Testing is key, but in my case, lots of testing has made me a little OCD about me D. I am working on that, but it is not easy.
This is a fantastic place to vent--and a lot of us use it! But venting here also provides responses with different perspectives and ideas, which I have found invaluable.
These moments are brief for me. Taking care of the minutia of Diabetes is just a part of life, kind of like needing to brush your teeth a few times a day.
For those times when I do have these bouts on the futility of managing diabetes, I just think to myself that managing it is a lot easier to deal with than losing appendages. I severely dislike the hospital, and I'll do anything to avoid it. So managing the numbers is what I do to stay out of there.

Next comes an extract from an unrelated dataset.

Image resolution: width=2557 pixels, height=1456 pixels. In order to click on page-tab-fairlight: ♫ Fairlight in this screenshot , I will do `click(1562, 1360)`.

So, I walk on the treadmill, or the elliptical, to force the numbers down, and I feel better. The exercise makes it easier to manage the numbers too.
If the feeling of futility is really bad, after the walk, I allow myself a treat.
I'm 13 years in....honestly, I'm tired of hearing about it or being reminded of it, as if I'm not sick of this dis-ease already....
I have always felt that it was important to have something else to do. I was dx'ed at 16 then went through a rock phase (which still goes on...), learned how to play bass and guitar, played in bands, had a *really* good time but had to test my BG a lot, fortunately student health services at the U of Illinois was very liberal w/ strips in the mid-1980s so I was like 7 tests/ day pretty early on in my career maybe more if we were partying all night. Which happened a lot. Those were the daze.
I had some middling years where I didn't do much but got bigger and then decided to stop that and became a bit of an exercise junkie which is probably a more useful hobby. Even during the less active phase, I devoted a lot of time to reading (this was before we had cable, which now we shell out a bunch of money for, so the teenager can watch the Disney Channel...eek) and was pretty obsessive about that. I always wanted to keep diabetes in line so that it didn't get in the way of my other interests, however absurd some of them may have been, they were still more important than diabetes. I've exercised with groups quite a bit and music always involved groups, getting together, rehearsing, testing to make sure I didn't pass out at practice or shows or whatever. Sometimes there's new challenges to work around ("6:30 run...hmmm...I've never done that...but there's no reason I can't") but they are challenges to be worked around.
I always felt good when I did somethign whether it was sitting on my butt reading a book or walking around the neighborhood when I started exercising. I think exercising might have some advantages because it can provide ****enormous**** health benefits. It's extremely rewarding to go to the doc and have the nurse go "oh, do you run?" when she takes your pulse instead of "so you have diabetes...?" which we'll get to anyway.